Short task ▸ Present every line of the records below as a Markdown table with two columns, Row and Record Line. Number the rows in sequence and omit blank lines.

-- begin Dataset --

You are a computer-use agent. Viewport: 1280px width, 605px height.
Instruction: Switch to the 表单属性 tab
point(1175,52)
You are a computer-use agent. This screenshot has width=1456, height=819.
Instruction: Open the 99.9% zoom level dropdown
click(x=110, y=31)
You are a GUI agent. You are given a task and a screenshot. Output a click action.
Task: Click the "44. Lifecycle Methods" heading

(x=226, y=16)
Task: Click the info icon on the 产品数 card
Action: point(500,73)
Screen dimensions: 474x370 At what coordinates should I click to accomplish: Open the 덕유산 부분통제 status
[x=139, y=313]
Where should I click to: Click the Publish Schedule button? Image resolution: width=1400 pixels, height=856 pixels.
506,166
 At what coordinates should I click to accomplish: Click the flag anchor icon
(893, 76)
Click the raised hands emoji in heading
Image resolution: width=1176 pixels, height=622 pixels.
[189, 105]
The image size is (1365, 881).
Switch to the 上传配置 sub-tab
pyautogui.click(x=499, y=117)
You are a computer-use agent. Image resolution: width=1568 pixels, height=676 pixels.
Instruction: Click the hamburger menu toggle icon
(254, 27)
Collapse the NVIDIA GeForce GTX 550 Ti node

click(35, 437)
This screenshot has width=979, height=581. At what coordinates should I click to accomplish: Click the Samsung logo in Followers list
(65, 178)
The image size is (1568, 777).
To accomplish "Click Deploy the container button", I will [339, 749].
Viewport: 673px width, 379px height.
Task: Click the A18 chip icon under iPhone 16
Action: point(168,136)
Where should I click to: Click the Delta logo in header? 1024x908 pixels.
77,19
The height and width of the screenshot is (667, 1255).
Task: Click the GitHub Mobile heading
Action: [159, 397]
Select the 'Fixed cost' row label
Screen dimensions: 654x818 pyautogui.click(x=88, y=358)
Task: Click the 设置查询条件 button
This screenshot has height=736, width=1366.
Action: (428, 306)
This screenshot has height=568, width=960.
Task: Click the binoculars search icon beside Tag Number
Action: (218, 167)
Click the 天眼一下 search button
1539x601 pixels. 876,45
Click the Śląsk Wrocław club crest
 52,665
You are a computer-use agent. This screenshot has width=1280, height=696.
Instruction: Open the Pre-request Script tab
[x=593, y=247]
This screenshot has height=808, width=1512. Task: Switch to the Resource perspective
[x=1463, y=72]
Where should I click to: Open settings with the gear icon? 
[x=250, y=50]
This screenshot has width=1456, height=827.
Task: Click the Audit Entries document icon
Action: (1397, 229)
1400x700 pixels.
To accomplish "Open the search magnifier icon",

-- end Dataset --

Solution to this exercise ▸
| Row | Record Line |
|---|---|
| 1 | You are a computer-use agent. Viewport: 1280px width, 605px height. |
| 2 | Instruction: Switch to the 表单属性 tab |
| 3 | point(1175,52) |
| 4 | You are a computer-use agent. This screenshot has width=1456, height=819. |
| 5 | Instruction: Open the 99.9% zoom level dropdown |
| 6 | click(x=110, y=31) |
| 7 | You are a GUI agent. You are given a task and a screenshot. Output a click action. |
| 8 | Task: Click the "44. Lifecycle Methods" heading |
| 9 | (x=226, y=16) |
| 10 | Task: Click the info icon on the 产品数 card |
| 11 | Action: point(500,73) |
| 12 | Screen dimensions: 474x370 At what coordinates should I click to accomplish: Open the 덕유산 부분통제 status |
| 13 | [x=139, y=313] |
| 14 | Where should I click to: Click the Publish Schedule button? Image resolution: width=1400 pixels, height=856 pixels. |
| 15 | 506,166 |
| 16 |  At what coordinates should I click to accomplish: Click the flag anchor icon |
| 17 | (893, 76) |
| 18 | Click the raised hands emoji in heading |
| 19 | Image resolution: width=1176 pixels, height=622 pixels. |
| 20 | [189, 105] |
| 21 | The image size is (1365, 881). |
| 22 | Switch to the 上传配置 sub-tab |
| 23 | pyautogui.click(x=499, y=117) |
| 24 | You are a computer-use agent. Image resolution: width=1568 pixels, height=676 pixels. |
| 25 | Instruction: Click the hamburger menu toggle icon |
| 26 | (254, 27) |
| 27 | Collapse the NVIDIA GeForce GTX 550 Ti node |
| 28 | click(35, 437) |
| 29 | This screenshot has width=979, height=581. At what coordinates should I click to accomplish: Click the Samsung logo in Followers list |
| 30 | (65, 178) |
| 31 | The image size is (1568, 777). |
| 32 | To accomplish "Click Deploy the container button", I will [339, 749]. |
| 33 | Viewport: 673px width, 379px height. |
| 34 | Task: Click the A18 chip icon under iPhone 16 |
| 35 | Action: point(168,136) |
| 36 | Where should I click to: Click the Delta logo in header? 1024x908 pixels. |
| 37 | 77,19 |
| 38 | The height and width of the screenshot is (667, 1255). |
| 39 | Task: Click the GitHub Mobile heading |
| 40 | Action: [159, 397] |
| 41 | Select the 'Fixed cost' row label |
| 42 | Screen dimensions: 654x818 pyautogui.click(x=88, y=358) |
| 43 | Task: Click the 设置查询条件 button |
| 44 | This screenshot has height=736, width=1366. |
| 45 | Action: (428, 306) |
| 46 | This screenshot has height=568, width=960. |
| 47 | Task: Click the binoculars search icon beside Tag Number |
| 48 | Action: (218, 167) |
| 49 | Click the 天眼一下 search button |
| 50 | 1539x601 pixels. 876,45 |
| 51 | Click the Śląsk Wrocław club crest |
| 52 |  52,665 |
| 53 | You are a computer-use agent. This screenshot has width=1280, height=696. |
| 54 | Instruction: Open the Pre-request Script tab |
| 55 | [x=593, y=247] |
| 56 | This screenshot has height=808, width=1512. Task: Switch to the Resource perspective |
| 57 | [x=1463, y=72] |
| 58 | Where should I click to: Open settings with the gear icon?  |
| 59 | [x=250, y=50] |
| 60 | This screenshot has width=1456, height=827. |
| 61 | Task: Click the Audit Entries document icon |
| 62 | Action: (1397, 229) |
| 63 | 1400x700 pixels. |
| 64 | To accomplish "Open the search magnifier icon", |